Do any of Shakespeare’s tragedies contain insights into human nature that are as important or as difficult for you to discover on your own as those you would find in a Jhumpa Lahiri novel? I think not. (Honestly, is King Lear deep? No; just dramatic and well-written. Any idiot knows by Act II what will happen.)
We still read Shakespeare today partly because Shakespeare was great when he wrote; but partly because Shakespeare was a master of individual phrases and of style, and literature departments today are dominated by postmodernists who believe there is no such thing as substance, and therefore style is all that matters. (Or perhaps the simpler explanation is that people who make and critique films tend to be more impressed by visual effects than by content; and people who make and critique books tend to be more impressed by verbal effects than by content.)
We still read Shakespeare today partly because Shakespeare was great when he wrote; but partly because Shakespeare was a master of individual phrases and of style, and literature departments today are dominated by postmodernists who believe there is no such thing as substance, and therefore style is all that matters.
Shakespeare’s centrality in English Lit curricula comes from it’s historic place in the Western canon. Post-modernists are distinguished in particular by their opposition to any kind of canon.
And yet, I know English lit people who simultaneously love postmodernism and Shakespeare. There is a pervasive emphasis of style over content, which I have been attributing to postmodernism; but maybe I oversimplify.

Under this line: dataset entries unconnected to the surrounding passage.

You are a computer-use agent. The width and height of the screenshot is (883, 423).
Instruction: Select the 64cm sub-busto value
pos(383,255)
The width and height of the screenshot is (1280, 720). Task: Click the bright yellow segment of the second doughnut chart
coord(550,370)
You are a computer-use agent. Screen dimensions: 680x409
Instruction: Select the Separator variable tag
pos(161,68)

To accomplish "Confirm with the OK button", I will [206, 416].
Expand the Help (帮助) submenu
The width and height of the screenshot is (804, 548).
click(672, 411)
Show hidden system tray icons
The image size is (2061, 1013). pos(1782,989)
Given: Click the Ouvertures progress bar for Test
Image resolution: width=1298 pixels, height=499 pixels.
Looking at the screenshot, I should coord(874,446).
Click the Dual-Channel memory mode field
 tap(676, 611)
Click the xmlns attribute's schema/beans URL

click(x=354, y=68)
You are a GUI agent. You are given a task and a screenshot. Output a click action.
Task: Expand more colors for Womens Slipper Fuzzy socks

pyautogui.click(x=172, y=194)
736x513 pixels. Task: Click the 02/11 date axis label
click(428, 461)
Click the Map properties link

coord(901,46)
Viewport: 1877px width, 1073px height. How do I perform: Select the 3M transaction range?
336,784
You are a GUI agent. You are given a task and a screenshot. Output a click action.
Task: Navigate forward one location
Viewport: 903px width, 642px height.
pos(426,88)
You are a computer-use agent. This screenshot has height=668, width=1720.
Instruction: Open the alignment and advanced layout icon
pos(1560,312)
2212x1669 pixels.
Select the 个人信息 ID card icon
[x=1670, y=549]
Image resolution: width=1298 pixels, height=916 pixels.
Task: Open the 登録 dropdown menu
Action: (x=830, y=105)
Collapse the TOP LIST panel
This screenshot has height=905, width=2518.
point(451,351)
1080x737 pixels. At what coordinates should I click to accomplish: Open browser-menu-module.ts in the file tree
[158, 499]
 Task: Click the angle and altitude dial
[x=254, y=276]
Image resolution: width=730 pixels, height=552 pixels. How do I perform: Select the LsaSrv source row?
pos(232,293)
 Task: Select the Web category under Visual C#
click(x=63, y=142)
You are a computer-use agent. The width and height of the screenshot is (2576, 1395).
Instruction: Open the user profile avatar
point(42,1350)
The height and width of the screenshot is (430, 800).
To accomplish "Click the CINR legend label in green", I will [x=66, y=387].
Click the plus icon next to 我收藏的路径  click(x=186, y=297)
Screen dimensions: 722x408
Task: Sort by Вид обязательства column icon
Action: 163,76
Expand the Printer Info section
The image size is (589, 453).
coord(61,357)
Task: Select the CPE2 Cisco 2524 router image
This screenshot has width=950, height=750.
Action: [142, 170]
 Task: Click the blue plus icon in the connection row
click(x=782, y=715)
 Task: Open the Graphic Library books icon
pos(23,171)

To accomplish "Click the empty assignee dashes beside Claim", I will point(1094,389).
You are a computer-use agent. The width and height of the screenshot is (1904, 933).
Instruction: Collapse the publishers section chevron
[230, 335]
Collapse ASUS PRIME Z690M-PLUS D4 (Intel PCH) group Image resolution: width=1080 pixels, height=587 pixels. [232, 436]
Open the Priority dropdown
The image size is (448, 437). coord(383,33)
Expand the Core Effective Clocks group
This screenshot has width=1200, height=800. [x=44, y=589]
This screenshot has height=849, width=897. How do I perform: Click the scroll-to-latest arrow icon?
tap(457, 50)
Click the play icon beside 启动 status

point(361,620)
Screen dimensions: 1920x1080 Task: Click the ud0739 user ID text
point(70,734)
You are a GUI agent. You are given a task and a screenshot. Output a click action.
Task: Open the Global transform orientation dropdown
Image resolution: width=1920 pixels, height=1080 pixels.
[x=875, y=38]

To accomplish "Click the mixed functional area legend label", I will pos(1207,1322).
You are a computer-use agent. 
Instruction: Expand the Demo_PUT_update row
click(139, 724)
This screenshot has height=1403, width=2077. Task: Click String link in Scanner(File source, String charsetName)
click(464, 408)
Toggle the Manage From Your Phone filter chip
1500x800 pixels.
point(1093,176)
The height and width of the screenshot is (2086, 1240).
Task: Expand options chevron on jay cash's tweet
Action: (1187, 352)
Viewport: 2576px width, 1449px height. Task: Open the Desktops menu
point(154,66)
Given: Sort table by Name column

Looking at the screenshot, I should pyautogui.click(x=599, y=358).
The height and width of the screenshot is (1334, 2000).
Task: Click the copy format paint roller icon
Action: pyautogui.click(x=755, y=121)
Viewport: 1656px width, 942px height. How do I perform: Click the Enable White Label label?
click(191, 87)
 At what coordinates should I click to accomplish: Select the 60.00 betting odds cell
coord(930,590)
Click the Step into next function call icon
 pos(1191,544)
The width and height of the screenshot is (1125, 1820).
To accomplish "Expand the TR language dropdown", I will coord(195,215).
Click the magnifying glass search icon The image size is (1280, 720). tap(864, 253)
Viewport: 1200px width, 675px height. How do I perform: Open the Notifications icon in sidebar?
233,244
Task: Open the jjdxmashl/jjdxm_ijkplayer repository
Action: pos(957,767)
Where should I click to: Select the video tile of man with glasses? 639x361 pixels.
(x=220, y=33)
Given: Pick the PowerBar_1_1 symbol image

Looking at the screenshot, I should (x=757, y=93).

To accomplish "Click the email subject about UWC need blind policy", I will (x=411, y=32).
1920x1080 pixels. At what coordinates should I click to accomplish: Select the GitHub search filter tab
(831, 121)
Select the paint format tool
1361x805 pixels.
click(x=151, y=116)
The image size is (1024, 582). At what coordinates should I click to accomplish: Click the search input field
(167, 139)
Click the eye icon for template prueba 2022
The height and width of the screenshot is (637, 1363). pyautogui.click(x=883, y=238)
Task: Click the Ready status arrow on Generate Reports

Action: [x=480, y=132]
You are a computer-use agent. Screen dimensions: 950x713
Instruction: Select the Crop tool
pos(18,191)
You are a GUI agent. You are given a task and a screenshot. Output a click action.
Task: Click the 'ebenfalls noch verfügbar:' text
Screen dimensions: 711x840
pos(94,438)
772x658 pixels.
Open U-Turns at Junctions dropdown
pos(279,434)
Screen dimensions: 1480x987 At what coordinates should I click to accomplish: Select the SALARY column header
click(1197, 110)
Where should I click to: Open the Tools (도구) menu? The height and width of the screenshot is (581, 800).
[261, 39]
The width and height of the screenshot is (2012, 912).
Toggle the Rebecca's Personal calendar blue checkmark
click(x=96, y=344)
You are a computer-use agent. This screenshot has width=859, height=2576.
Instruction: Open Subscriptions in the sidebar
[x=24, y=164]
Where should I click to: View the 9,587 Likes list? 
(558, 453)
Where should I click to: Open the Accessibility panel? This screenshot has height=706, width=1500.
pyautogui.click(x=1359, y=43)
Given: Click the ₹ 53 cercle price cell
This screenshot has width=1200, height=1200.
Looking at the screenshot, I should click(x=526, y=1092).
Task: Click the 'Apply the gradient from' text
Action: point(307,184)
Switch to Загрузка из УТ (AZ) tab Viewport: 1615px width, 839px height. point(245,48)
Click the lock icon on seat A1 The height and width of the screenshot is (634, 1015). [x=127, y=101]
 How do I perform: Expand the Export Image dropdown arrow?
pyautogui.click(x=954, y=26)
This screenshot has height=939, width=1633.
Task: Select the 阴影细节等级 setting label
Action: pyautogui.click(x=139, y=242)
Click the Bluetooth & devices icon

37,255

Postmodernism isn’t really characterized by a position on which works should be read so much as how they should be read. While postmodern thinking opposes canons it also supports reading culturally relevant texts with a critical/subversive eye. Shakespeare is rich with cultural context while also being complex and ambiguous enough to provide a space for lit critics to play with meanings and interpretations and get interesting results. Hamlet, which is far and away Billy Shake’s best work, is particularly conducive to this. They do the same thing with Chaucer, actually, particularly the Wife of Bath’s tale. I don’t think it is about style over substance but about the freedom to play with cultural meaning and interpretation. You can’t say Hamlet is short on substance, anyway.
But the extent to which authors like Chaucer and Shakespeare have become less central in lit departments is almost entirely due to this crowd- it’s archetypal postmodernism which gives genre films and television the same importance as the historical Western canon.
Rosencrantz and Guildenstern are Dead probably boosts the Bard’s popularity in the pro-postmodern scene.
Another reason to be familiar with the canonical works in a culture is precisely because they’re canonical. It’s like a common currency. By now, English-speaking culture is so rooted in Shakespeare that you’d be missing out if you didn’t recognize the references.
Any idiot knows by Act II what will happen.
We do now! But apparently, the original Elizabethan audiences went in expecting a happy ending—and were shocked when it turned out to be a tragedy. Tricky fellow, that Willy S.
Another reason to be familiar with the canonical works in a culture is precisely because they’re canonical. It’s like a common currency. By now, English-speaking culture is so rooted in Shakespeare that you’d be missing out if you didn’t recognize the references.
Yes. Same reason some familiarity with the King James Version of the Bible is culturally useful.
I didn’t mean they would know how it would end—I meant they would know that Lear used shallow indicators to judge character, and Cordelia would turn out to be the faithful daughter.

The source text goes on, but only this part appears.